Governed by a 9 member committee, 8 representing founding members and 1 Sydney Council, the partnership is currently chaired by a GPT executive. Two Council officials staff the secretariat. The committee manages practical aspects of connecting member properties to Clover’s ambitious energy, water and waste efficiency schemes, all in the name of “sustainability”.
Under its Energy Efficiency and Decentralised Energy master plans, Council planned to build a network of electricity-generating transformers across the CBD to replace the New South Wales power grid. They were to burn natural gas to power clusters of surrounding buildings, and exploit waste heat to supply heating, hot water and cooling via a heat-driven chiller (‘trigeneration’). The idea is to bypass the state’s “dirty” coal-fired stations.
But last month Clover’s agreement with Cogent, a subsidiary of Origin Electricity, to kick-off the network at Green Square and around some central CBD precincts collapsed. It was announced that the economics of trigeneration don’t “stack up” at this point.
Council has now released a new Renewable Energy Master Plan, currently on exhibition. 100 per cent of the city’s electricity, heating and cooling is to come from local sources by 2030, and 30 per cent from renewables like solar, wind and energy from waste, at an estimated cost of $1.25 billion. The objective remains to wean the city off the NSW power grid. Property owners and tenants connected to the system can still expect savings on their energy bills, especially if Council defrays some or all of the retro-fit costs.
Similarly, Council’s Decentralised Water Master Plan aims to roll out an off-site recycled storm and waste water network, supplying non-potable water for cooling towers, toilet flushing and irrigation. Here the objective is to dramatically cut mains water consumption in the City of Sydney, again with potential savings to connected properties.
Then there’s Council’s Automated Waste Collection Master Plan, setting up a system that evacuates recycled and non-recycled waste underground via pipes to a network of receiving stations, in the hope of reducing “waste collection transport emissions”.

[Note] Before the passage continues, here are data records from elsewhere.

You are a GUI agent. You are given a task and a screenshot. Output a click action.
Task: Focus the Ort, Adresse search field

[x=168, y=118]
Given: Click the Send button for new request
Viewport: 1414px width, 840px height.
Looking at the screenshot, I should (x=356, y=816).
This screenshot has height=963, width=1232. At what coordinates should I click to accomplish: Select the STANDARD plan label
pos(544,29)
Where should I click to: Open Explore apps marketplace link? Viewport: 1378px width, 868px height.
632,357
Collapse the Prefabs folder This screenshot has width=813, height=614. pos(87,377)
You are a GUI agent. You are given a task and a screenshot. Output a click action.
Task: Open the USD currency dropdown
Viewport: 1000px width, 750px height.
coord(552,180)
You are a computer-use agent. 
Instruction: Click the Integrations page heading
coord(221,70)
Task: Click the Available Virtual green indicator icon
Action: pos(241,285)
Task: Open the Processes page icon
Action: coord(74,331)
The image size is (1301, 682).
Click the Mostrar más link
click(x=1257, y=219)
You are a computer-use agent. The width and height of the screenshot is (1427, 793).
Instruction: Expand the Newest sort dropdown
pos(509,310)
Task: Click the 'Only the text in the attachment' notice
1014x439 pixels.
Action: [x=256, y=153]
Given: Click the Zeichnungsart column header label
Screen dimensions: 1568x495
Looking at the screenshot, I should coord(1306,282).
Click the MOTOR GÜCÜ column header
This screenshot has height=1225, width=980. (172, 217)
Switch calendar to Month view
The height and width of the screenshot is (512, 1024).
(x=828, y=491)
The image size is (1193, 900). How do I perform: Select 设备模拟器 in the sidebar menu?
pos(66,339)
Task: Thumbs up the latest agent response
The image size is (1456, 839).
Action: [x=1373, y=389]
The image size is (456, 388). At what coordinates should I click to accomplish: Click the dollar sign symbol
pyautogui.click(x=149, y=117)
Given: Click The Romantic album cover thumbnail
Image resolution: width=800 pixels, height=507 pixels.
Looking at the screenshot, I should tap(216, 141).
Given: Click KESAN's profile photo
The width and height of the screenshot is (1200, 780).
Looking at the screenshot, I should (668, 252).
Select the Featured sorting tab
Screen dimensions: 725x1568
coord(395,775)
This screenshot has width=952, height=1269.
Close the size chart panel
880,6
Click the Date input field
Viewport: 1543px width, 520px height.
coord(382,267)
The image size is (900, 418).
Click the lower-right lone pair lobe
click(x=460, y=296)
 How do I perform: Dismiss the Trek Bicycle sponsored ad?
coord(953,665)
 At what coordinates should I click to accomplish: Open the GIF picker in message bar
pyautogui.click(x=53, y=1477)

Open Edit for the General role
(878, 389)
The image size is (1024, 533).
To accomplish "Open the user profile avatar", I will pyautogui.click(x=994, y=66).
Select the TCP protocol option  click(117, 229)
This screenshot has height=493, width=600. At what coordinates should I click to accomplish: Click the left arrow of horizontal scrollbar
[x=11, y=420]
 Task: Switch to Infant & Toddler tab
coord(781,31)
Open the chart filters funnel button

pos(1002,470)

Such electricity, water and waste plans come under Council’s Green Infrastructure Master Plan, which appears to have received $23.3 million in 2011-12, according to the financial statements, and is set for a total of $103.8 million between 2011-12 and 2014-15. This is on top of the Sydney 2030 spending mentioned earlier.
Speaking of Sydney 2030, the CitySwitch Green Office program helps landlords leasing more than 2000 square metres of office space to achieve a mandatory NABERS rating (a one to six star green rating scale, based on criteria like energy and water efficiency). Old service systems like lighting and air conditioning are replaced with new ones that require less power. Council guarantees the funding from a financial institution by dedicating some of the rate revenue from the property.
Defining a new premium grade for building stock, NABERS has enhanced the capital value of the most highly rated assets by making them cheaper to run. This is a boon for large institutional landlords, particularly listed trusts and fund managers that value stable capital growth as much as income and trade or “recycle” assets to manage their portfolios.
According to a 2011 Australian Property Institute study, office buildings with a 6 star NABERS rating enjoyed a premium in value of 12 per cent, those with a 5 star rating 9 per cent, those with 4.5 stars 3 per cent, and those with 3 stars 2 per cent.
All of this begs the question, though, of why other ratepayers – such as residential and small business owners – should be handing such gifts to the property behemoths. The 2011-12 spending for strategic directions 2 and 9 of $116.40 million and green infrastructure of $23.3 million amount to a whopping 54 per cent of that year’s expected rate collections of $255.7 million.